The Plaza Agreement in September 1985 involved coordinated intervention by the Group of Five to sell the dollar. The G-5 agreed at a meeting in New York’s Plaza Hotel that exchange rates should play a role in adjusting external imbalances and that the dollar had become too strong. In the Louvre Accord of February 1987 the major industrial countries agreed, at a meeting in the Louvre Museum in Paris, that the fall in the dollar since the Plaza Agreement had brought their currencies within ranges broadly consistent with underlying economic fundamentals, and the G-7 agreed to stabilize exchange rates.
“The longer the adjustment process is delayed, the more severe the process will be when it comes,” Gilmore says.
Meanwhile, the dollar’s share in world foreign exchange reserves is declining, but only because China does not reveal its rising holdings of dollars, says Brian Reading, economist at Lombard Street Research in London. China now holds 27.8% of total reserves of developing countries, up from 14.9% at the end of 1998, he says, adding that perhaps 90% of Chinese reserves are in dollars.

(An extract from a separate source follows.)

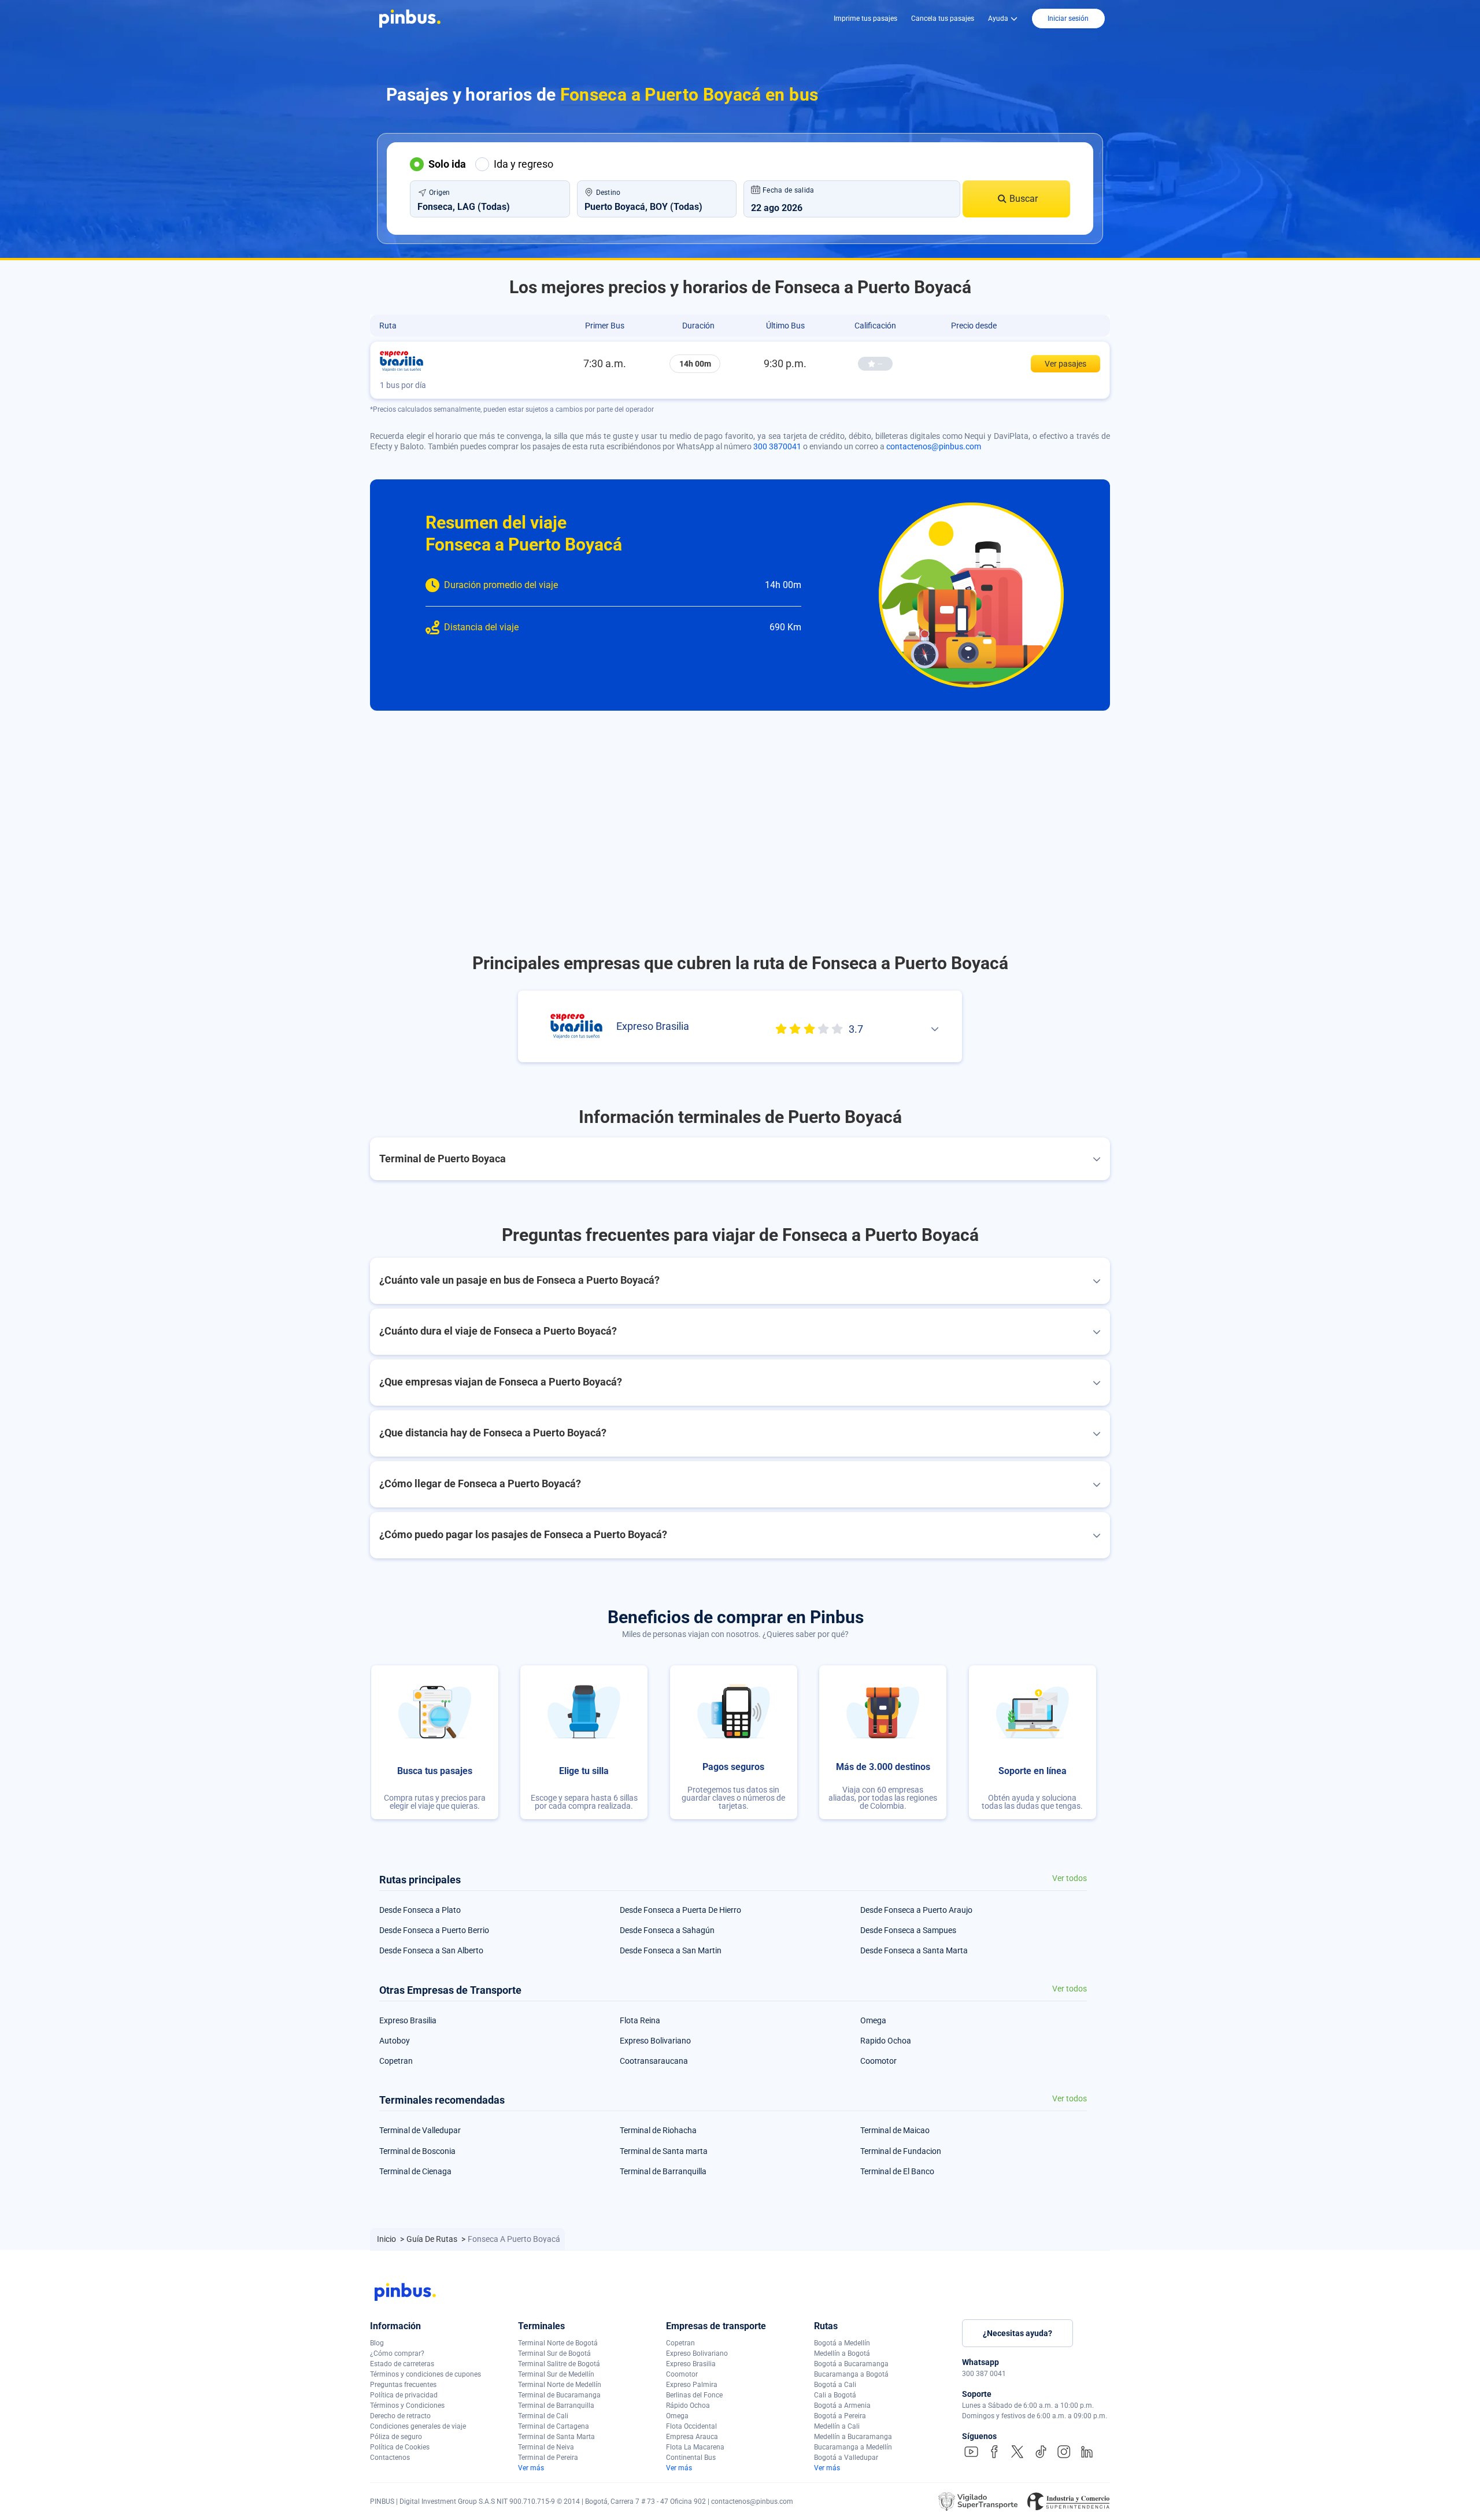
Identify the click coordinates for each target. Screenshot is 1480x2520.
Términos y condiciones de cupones (425, 2374)
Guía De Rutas (432, 2239)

A new quarterly series from the International Monetary Fund showed that the dollar accounted for 66.4% of total allocated foreign exchange reserves worldwide as of the third quarter of 2005.
“There has long been an expectation that countries would sooner or later diversify their foreign exchange reserve holdings out of dollars,” according to Reading. Following what is happening, or more accurately what has not been happening, has been made a lot easier by the IMF’s release of quarterly figures on the composition of official reserves, he says. For many years, the only source of statistics for the currency composition of countries’ foreign exchange reserves came from IMF annual reports, which were outdated by the time they were published.
There has been no Asian shift out of dollar reserves yet, Reading says. While the IMF never reveals individual countries’ allocations, it publishes the totals for all contributors and the breakdown between industrial and developing countries. Nearly all of the industrial countries contribute data to the IMF, and they divulge what currencies they are holding their reserves in. Developing countries, however, are much more reluctant to disclose such information. Almost half of developing countries’ reported reserves remain unallocated. Meanwhile, three-quarters of the increase in world reserves since the end of 1998 was amassed by developing countries, Reading says. Since China, until July 2005, pegged its yuan currency to the dollar, it is virtually certain that most of its foreign exchange reserves are held in dollars, he says. When 90% of China’s foreign exchange reserves are added to the total of allocated dollar reserves, the combined share of the dollar in total world reserves appears to have fallen only slightly, Reading says.